Activity:
Count, in the entries below, the lines in which "computer" occurs. Give the number, nothing more.

=== Section Start ===

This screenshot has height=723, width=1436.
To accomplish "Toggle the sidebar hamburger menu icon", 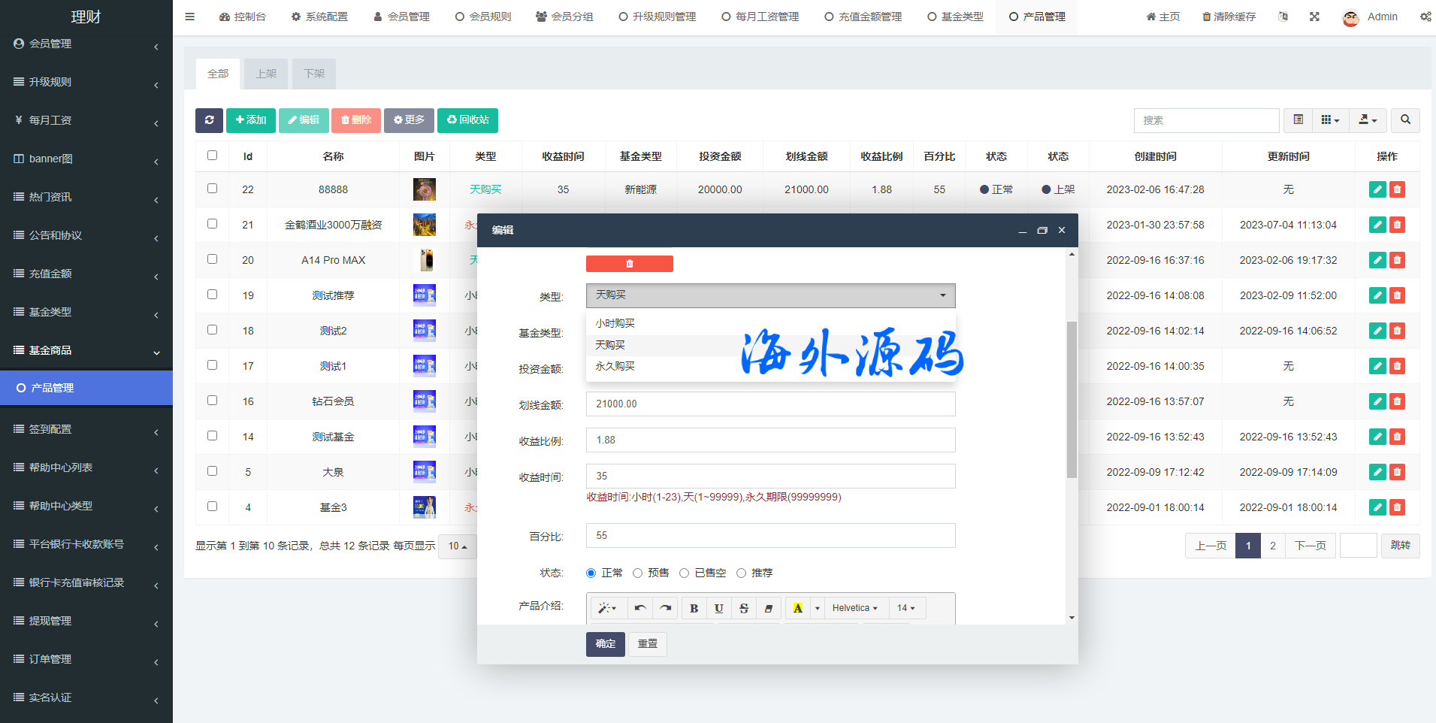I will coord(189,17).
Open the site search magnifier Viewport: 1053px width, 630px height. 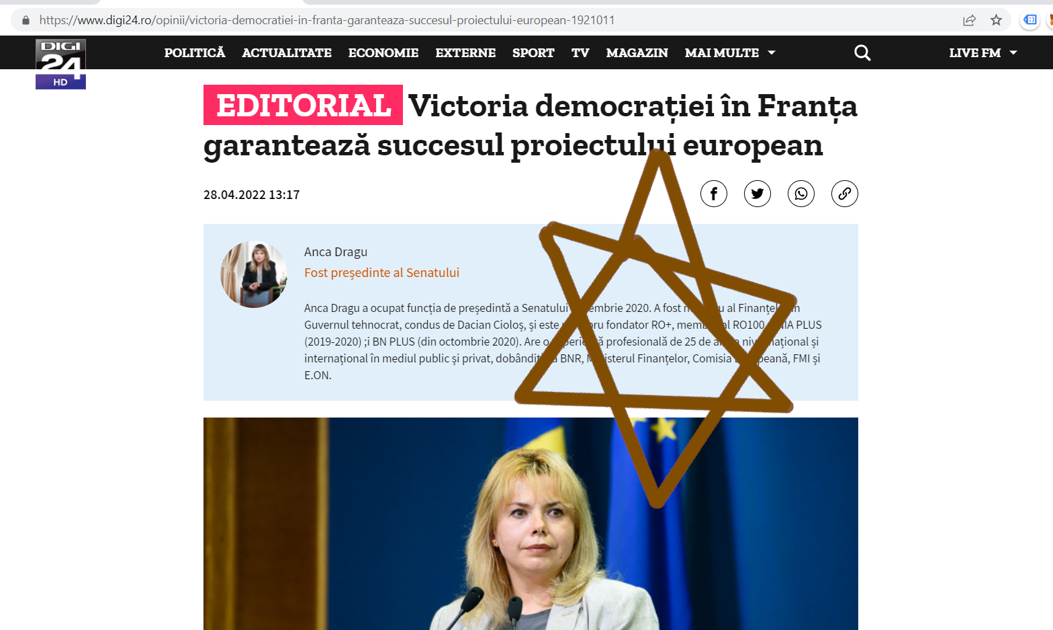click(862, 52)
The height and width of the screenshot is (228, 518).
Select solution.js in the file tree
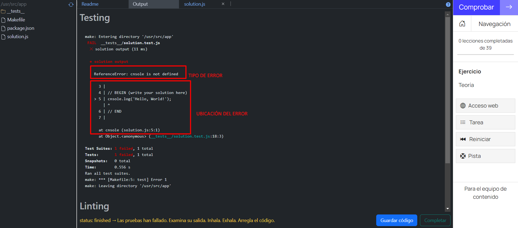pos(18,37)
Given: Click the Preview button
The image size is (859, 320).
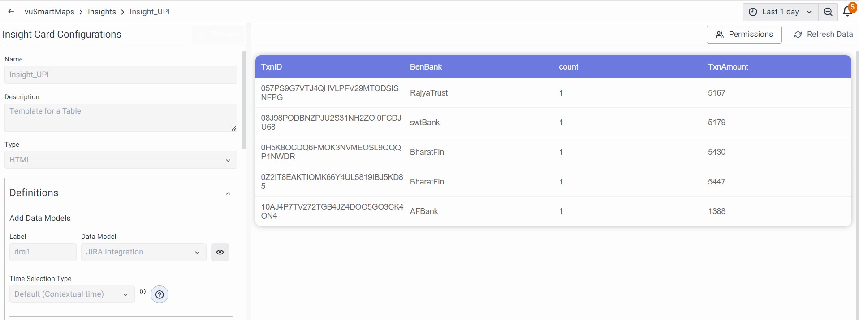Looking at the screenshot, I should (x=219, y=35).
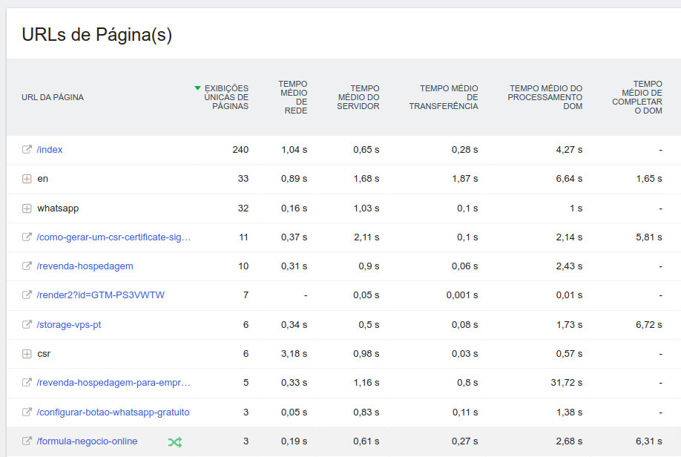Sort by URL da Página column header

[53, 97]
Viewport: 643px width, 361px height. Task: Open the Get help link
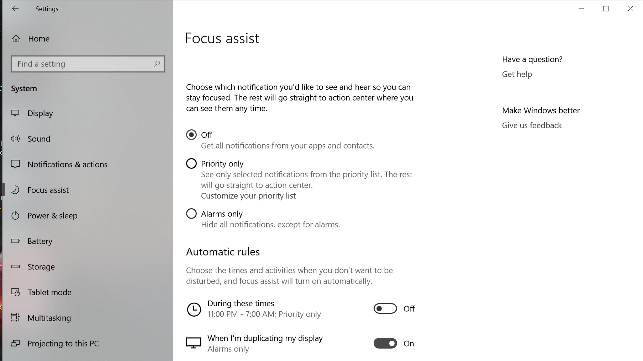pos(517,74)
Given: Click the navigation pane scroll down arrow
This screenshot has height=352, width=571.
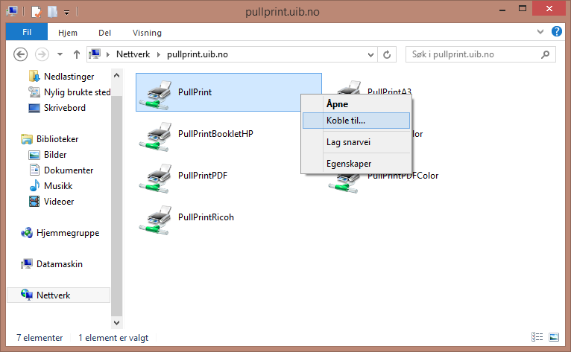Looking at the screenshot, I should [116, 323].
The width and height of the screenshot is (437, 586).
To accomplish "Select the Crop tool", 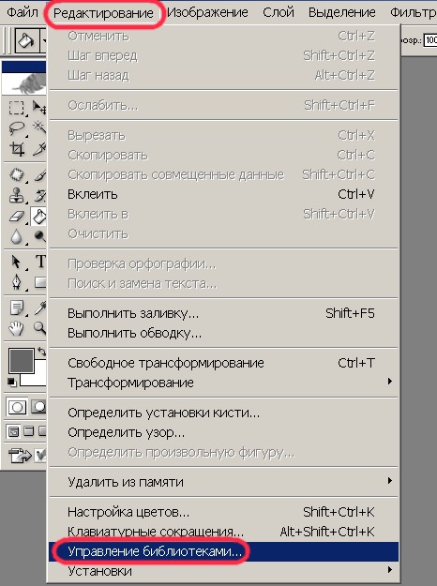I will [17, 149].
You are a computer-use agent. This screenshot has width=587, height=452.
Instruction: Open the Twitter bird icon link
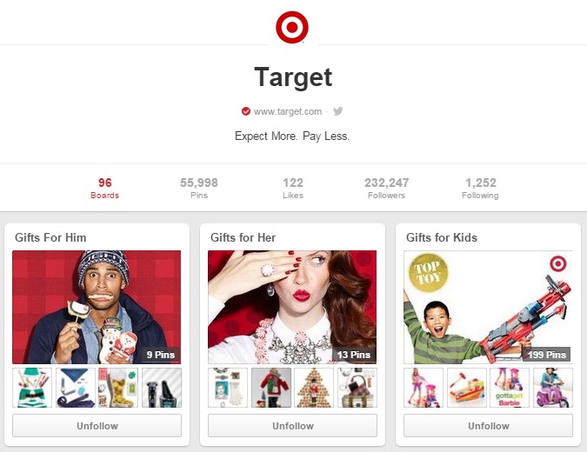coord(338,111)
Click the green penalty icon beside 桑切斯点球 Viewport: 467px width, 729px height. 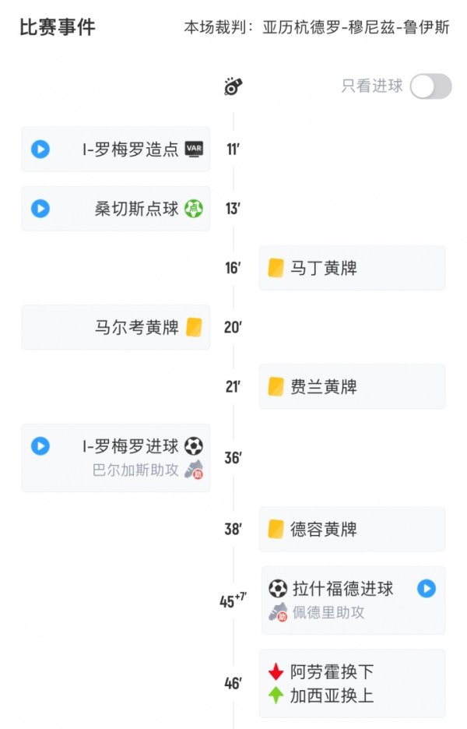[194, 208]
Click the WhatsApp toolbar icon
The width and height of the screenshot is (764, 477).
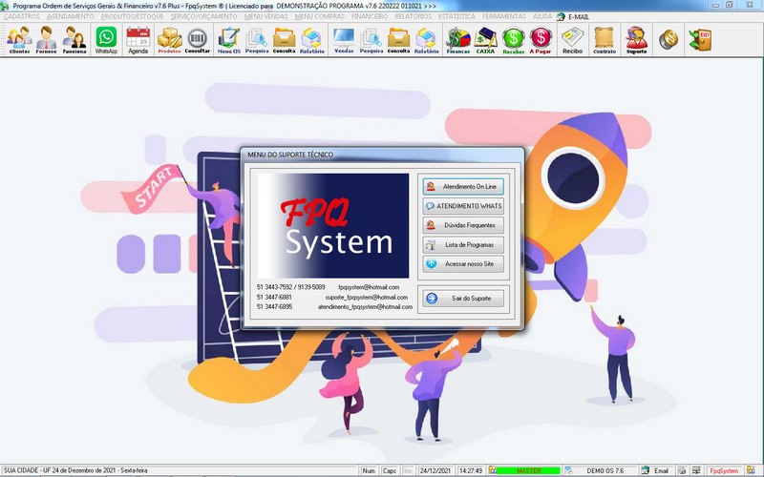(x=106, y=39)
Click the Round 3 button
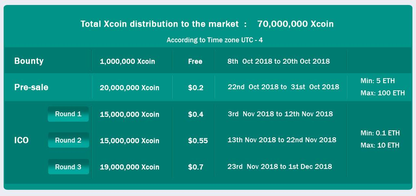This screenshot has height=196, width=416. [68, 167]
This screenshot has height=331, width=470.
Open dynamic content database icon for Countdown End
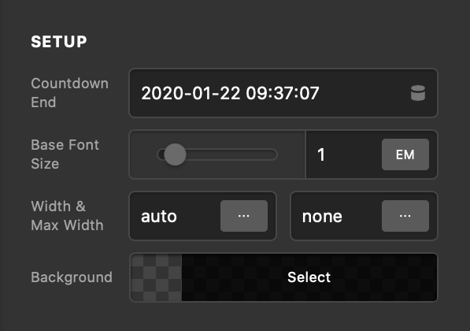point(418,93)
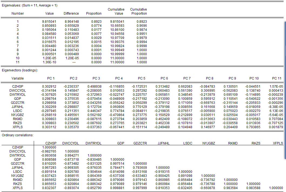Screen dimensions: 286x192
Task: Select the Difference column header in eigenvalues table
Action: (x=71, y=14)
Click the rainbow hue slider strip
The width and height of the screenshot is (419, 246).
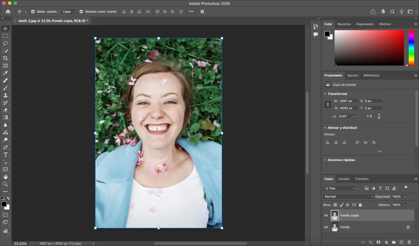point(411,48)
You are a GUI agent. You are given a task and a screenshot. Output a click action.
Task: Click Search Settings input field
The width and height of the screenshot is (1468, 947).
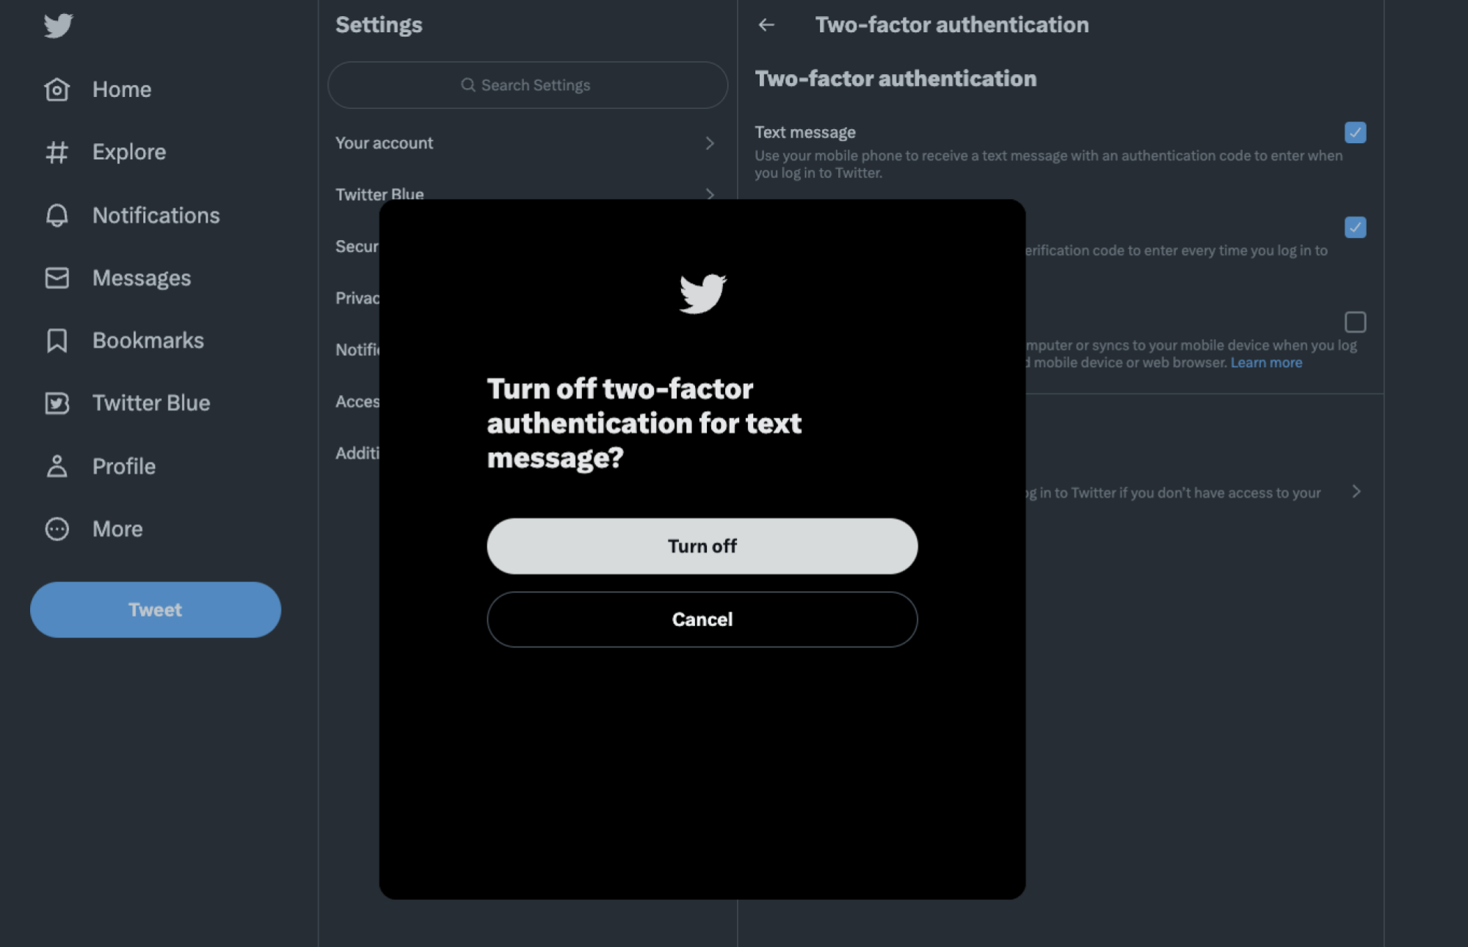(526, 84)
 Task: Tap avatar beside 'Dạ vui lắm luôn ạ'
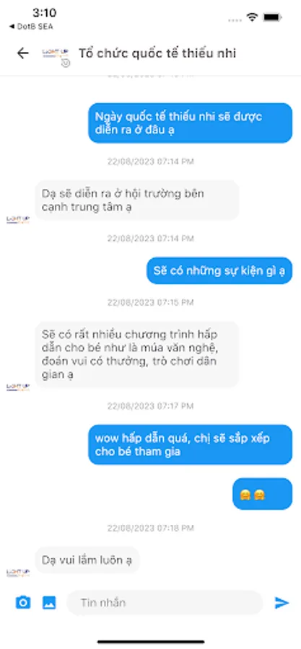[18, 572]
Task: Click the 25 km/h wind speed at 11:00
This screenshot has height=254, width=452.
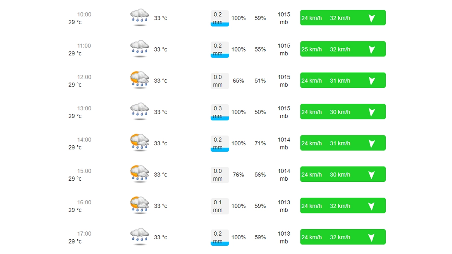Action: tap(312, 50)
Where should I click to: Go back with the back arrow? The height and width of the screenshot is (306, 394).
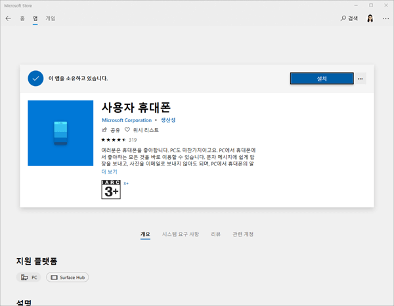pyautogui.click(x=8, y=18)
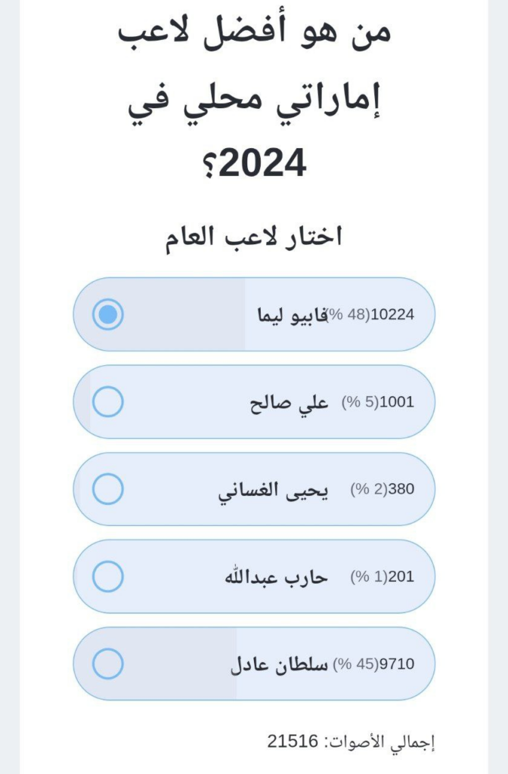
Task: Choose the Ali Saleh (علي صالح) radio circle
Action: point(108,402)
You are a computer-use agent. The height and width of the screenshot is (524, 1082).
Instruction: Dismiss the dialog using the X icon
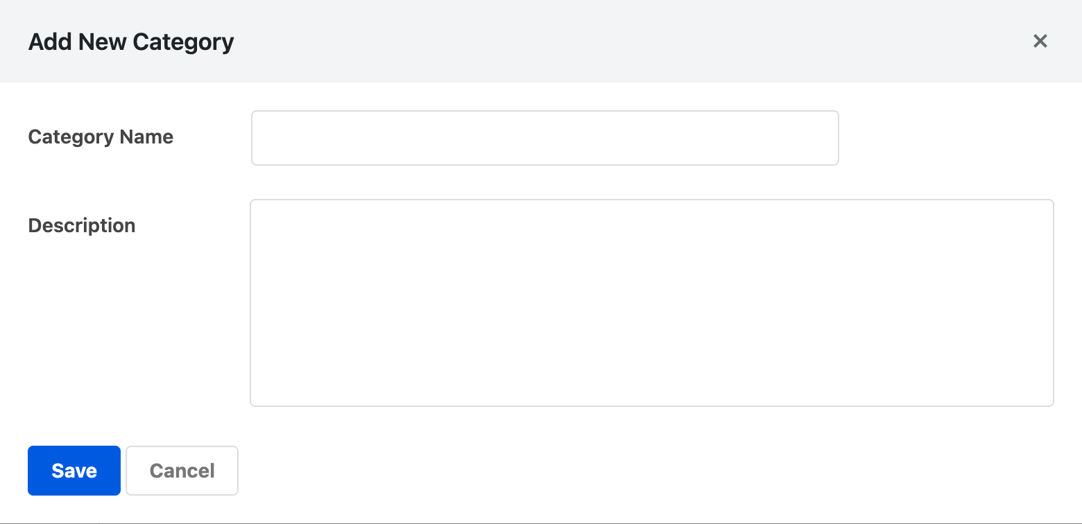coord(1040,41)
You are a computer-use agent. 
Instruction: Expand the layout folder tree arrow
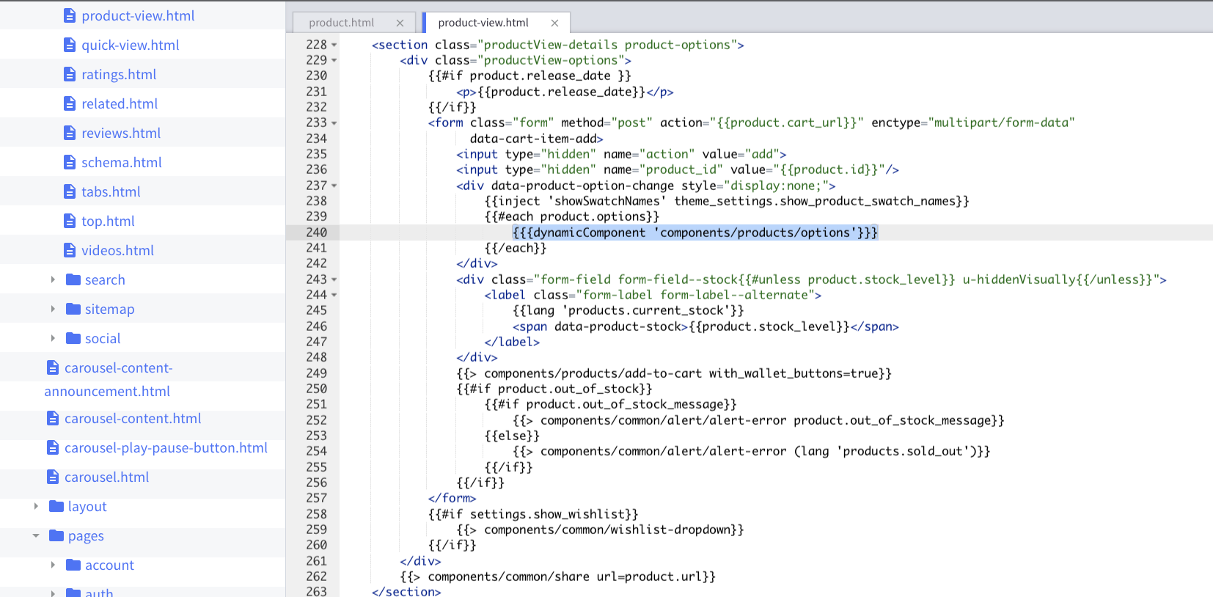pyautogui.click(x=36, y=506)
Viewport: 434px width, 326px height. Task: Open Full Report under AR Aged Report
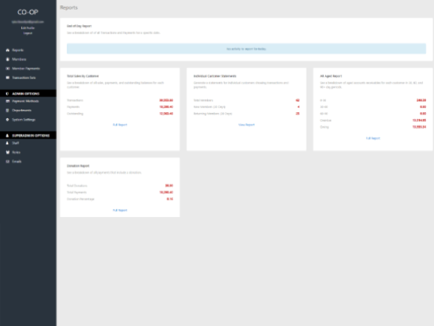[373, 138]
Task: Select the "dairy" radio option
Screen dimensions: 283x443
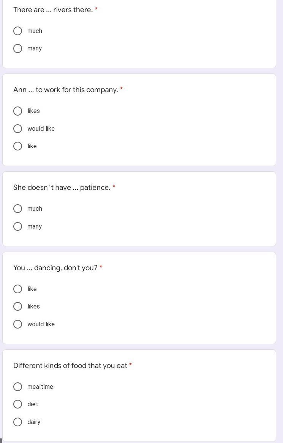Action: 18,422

=== Section End ===

Answer to this task:
3